Texas Passes Bill to Train Teachers as Armed Marshals

Texas Passes Bill to Train Teachers as Armed Marshals

Texas legislators have sent a bill to Governor Rick Perry that allows schools to train and maintain teachers as “armed marshals” on campuses.

The bill, which had already passed the Texas house, enjoyed a bipartisan passage of 28-3 in the Texas senate.

According to the Associated Press, the bill enjoyed the strong support of Lt. Gov. David Dewhurst, who “pushed lawmakers to help school districts provide teachers or other employees with special weapons and tactical response training.” Dewhurst’s pleas were echoed by smaller school districts that could not afford to hire police and other security forces for their schools. 
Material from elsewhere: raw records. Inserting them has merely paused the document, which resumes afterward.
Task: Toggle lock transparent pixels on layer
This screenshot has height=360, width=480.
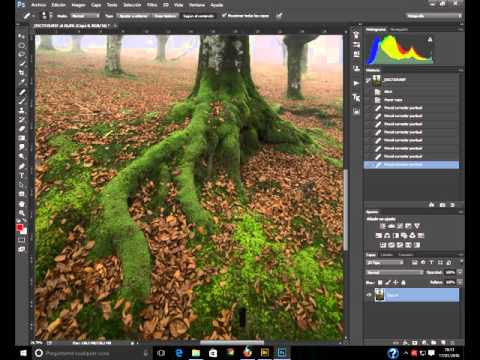Action: pos(380,282)
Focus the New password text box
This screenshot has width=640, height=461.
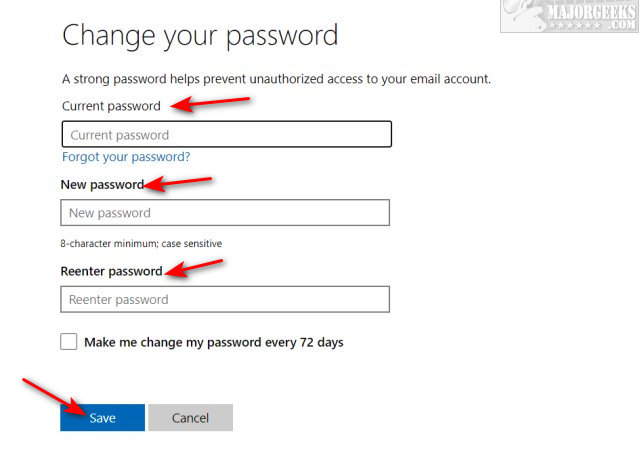pyautogui.click(x=224, y=213)
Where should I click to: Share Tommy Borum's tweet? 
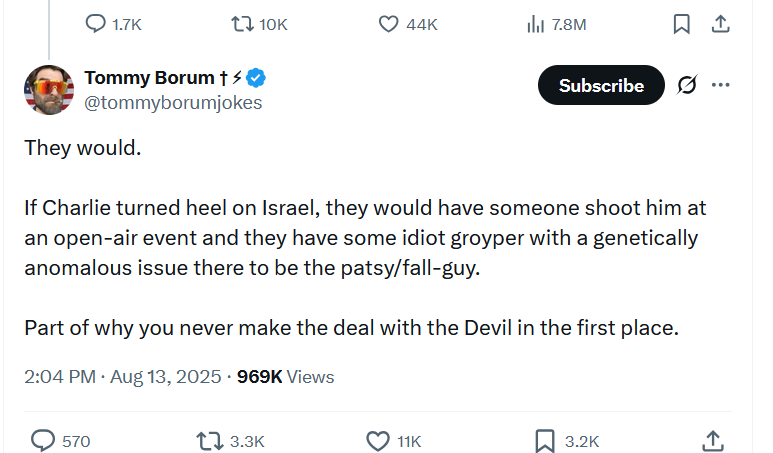pos(712,441)
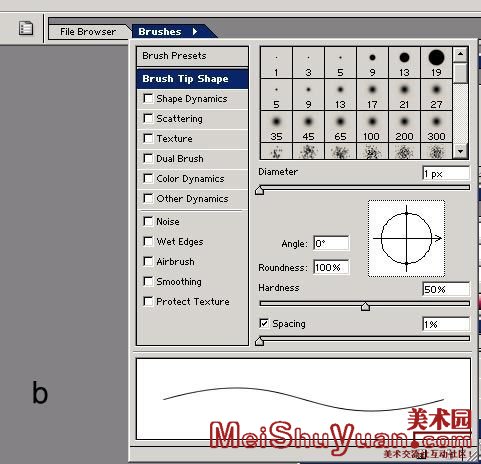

Under the bill, trained teachers would keep a firearm in a lockbox “within immediate reach.” It allows one armed marshal per 400 students and contains provisions to hide the name of that marshal from public record, to keep him or her from being purposefully targeted in an attack. 

Teachers’ groups opposed the bill, arguing that protection ought to be left to security professionals. Yet because Texas already allows teachers to carry guns where school boards approve, the arguments against the bill did not prevail.

Senator Brian Birdwell (R) said the concern over law-abiding citizens possessing guns on campus is misdirected: “The Second Amendment is not about the gun, it’s about the right to self-preservation.”